Yes, but I'll get minimum two years of use out of it, and will share with my local wine making friends so it will work out OK. I buy bricks of Avante for the same reason. Plus, at the end of this year, I'll know if it has any real advantage over Avante. I'm serious about this co-op idea so we always have on hand the varieties that we need. I wish I'd had the Bravo on hand when I started the Syrah on Sunday. but the Avante tolerates heat better so maybe it's just as well. We get a bit of a temperature break this weekend, so a good time to try the Bravo.

And cost wise, 500 gm is $50, so not that much more than 100gm from Bosagrape with shipping figured in.


----------



## Cap Puncher (Sep 15, 2021)

My neighbor and I just did blend trials with the cab sav and merlot we did in May. As stated above both had Biodiva and Bravo (the cab was split into Biodiva and Avante as well). I'm truly excited about the blends we did! I'm trying Bravo again on a Livermore cab sav (in my freezer) later this fall.


----------



## CDrew (Sep 19, 2021)

I can report initial favorable impressions of Bravo. Yesterday I picked about 350 pounds of Primitivo at 27 brix!!! Watered back with acidulated water to 24.5 brix (I was aiming for 25 so not too bad). Anyway, Sulfited to 30ppm, EX-V fror about 10 hours then pitched the Bravo about 10 pm last night. At 7am I had the start of a cap, and at the noon punch down had a firm cap and a very active fermentation. Garage temperature is about 70F. Anyway, a very favorable start.


----------



## wood1954 (Sep 19, 2021)

I vacuum seal my large package of Avante and freeze it, so far so good


----------



## Donz (Sep 21, 2021)

CDrew said:


> I can report initial favorable impressions of Bravo. Yesterday I picked about 350 pounds of Primitivo at 27 brix!!! Watered back with acidulated water to 24.5 brix (I was aiming for 25 so not too bad). Anyway, Sulfited to 30ppm, EX-V fror about 10 hours then pitched the Bravo about 10 pm last night. At 7am I had the start of a cap, and at the noon punch down had a firm cap and a very active fermentation. Garage temperature is about 70F. Anyway, a very favorable start.
> 
> View attachment 78920
> View attachment 78921


Looking good!


----------



## CDrew (Sep 21, 2021)

Donz said:


> Looking good!



Thanks. It's zooming through fermentation. I will measure brix tonight. I've been step feeding this with Fermaid O and it's been very consistent and so far, no heat spike. The temp has been steady at 79F.


----------



## Cap Puncher (Sep 21, 2021)

CDrew said:


> Thanks. It's zooming through fermentation. I will measure brix tonight. I've been step feeding this with Fermaid O and it's been very consistent and so far, no heat spike. The temp has been steady at 79F.
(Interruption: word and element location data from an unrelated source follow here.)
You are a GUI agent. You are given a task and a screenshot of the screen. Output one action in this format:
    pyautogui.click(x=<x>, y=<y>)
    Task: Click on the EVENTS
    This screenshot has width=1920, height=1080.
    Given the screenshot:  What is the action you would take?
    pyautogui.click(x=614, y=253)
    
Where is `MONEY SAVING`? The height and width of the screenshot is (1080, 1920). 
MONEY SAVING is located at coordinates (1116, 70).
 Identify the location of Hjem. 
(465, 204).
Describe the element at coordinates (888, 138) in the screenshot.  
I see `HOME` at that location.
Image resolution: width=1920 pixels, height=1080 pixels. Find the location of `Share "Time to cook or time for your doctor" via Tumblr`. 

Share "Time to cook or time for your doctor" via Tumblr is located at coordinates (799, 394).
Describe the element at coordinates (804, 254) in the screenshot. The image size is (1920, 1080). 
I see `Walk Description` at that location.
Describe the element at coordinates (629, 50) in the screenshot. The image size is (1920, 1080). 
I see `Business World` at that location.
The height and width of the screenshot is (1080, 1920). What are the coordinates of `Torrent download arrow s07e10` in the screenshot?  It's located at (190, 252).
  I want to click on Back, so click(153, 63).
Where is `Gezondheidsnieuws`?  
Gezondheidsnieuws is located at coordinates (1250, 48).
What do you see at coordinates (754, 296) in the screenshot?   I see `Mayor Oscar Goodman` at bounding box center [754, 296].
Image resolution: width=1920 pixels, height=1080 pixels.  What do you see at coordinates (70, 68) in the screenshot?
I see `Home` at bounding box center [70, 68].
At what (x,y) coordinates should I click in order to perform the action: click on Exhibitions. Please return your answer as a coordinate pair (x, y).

Nice, based on what the renaissance people told me you should be optimizing glycerol production with that temperature! I can’t wait to start my batch later this fall.


----------



## CDrew (Sep 26, 2021)

This Bravo did very well for me. 350ish pounds of Primitivo at 1 Brix last night and pressed today, Brix below -0-. So 7 days to dry. Very nice nose and initial taste. It's in carboys for a few days and then I'll rack into stainless kegs for bulk aging. Very smooth trouble free fermentation. I fed in the standard fashion with Fermaid O. Ended up with 28 gallons of new wine in carboys, hope to have 25 gallons into stainless in a few days. I have about 1L left over so I'm going to drink a glass or two tonight.


----------



## Donz (Sep 27, 2021)

Nice! Brovo is hard at work fermenting my Zin and also my Cab/Merlot Syrah blend. Seems to be moving along nicely, I fed it Fermaid K.


----------



## CDrew (Sep 27, 2021)

Donz said:


> Nice! Brovo is hard at work fermenting my Zin and also my Cab/Merlot Syrah blend. Seems to be moving along nicely, I fed it Fermaid K.



Post up what you think when you're done. I ended up being impressed with it. Quick (though not as quick as Avante), clean smelling, no problems. I anticipate the wine in time will be excellent. I will definitely keep this one in stock.

And, I'll be especially interested in the head to head comparison.


----------



## Donz (Sep 27, 2021)

Will do. As I mentioned we are doing a split ferment between Avante and Bravo in separate tanks. Here are some pics of the fruit:


----------



## wood1954 (Sep 29, 2021)

Looks like the grapes have plenty of yeast on them already.


----------



## Donz (Sep 30, 2021)

Our Zin blend and Cab blend are pretty much finished ferment. We will be pressing on Saturday. Such different colours for each, the Zin is very purple and the Cab/Merlot/Syrah a very nice dark red.

The Bravo and Avante tanks taste completely different. Hard to explain but the Bravo is less fruity than the Avante and maybe more earthy I would say. Kinda reminds me of using D254 and D80 together In the past. I think they will compliment each other very nicely. All in all, it was a trouble free, clean ferment. Looking forward to the press.


----------